*PROBLEM REQUIREMENTS*: What you return should be the full listing, copied exactly and stripped of its pictures.

*GIVEN DATA*:

↓

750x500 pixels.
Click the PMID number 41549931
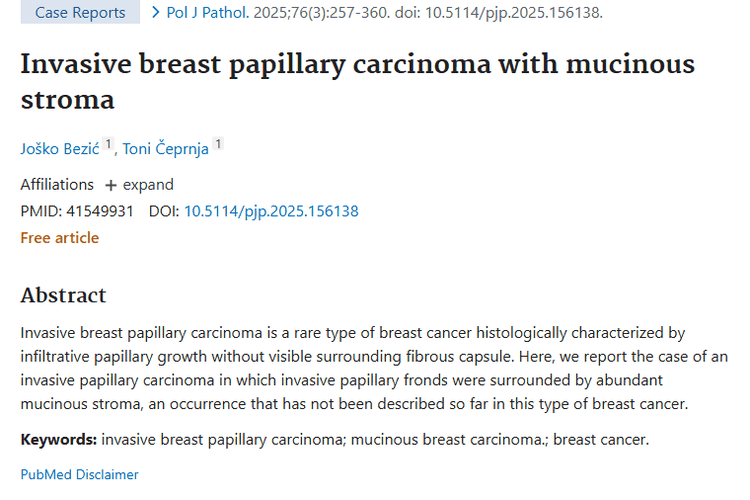pyautogui.click(x=98, y=211)
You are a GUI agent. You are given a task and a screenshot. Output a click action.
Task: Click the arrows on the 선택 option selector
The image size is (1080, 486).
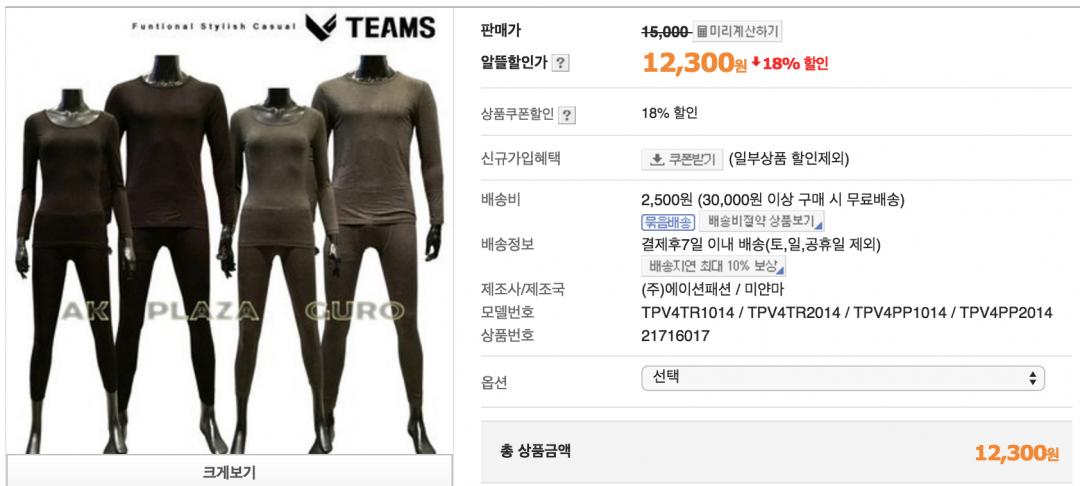coord(1032,378)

↑

*RESULT*:
750x500 pixels.
Click the PMID number 41549931
pyautogui.click(x=98, y=211)
You are a GUI agent. You are given a task and a screenshot. Output a click action.
Task: Click the arrows on the 선택 option selector
The image size is (1080, 486).
coord(1032,378)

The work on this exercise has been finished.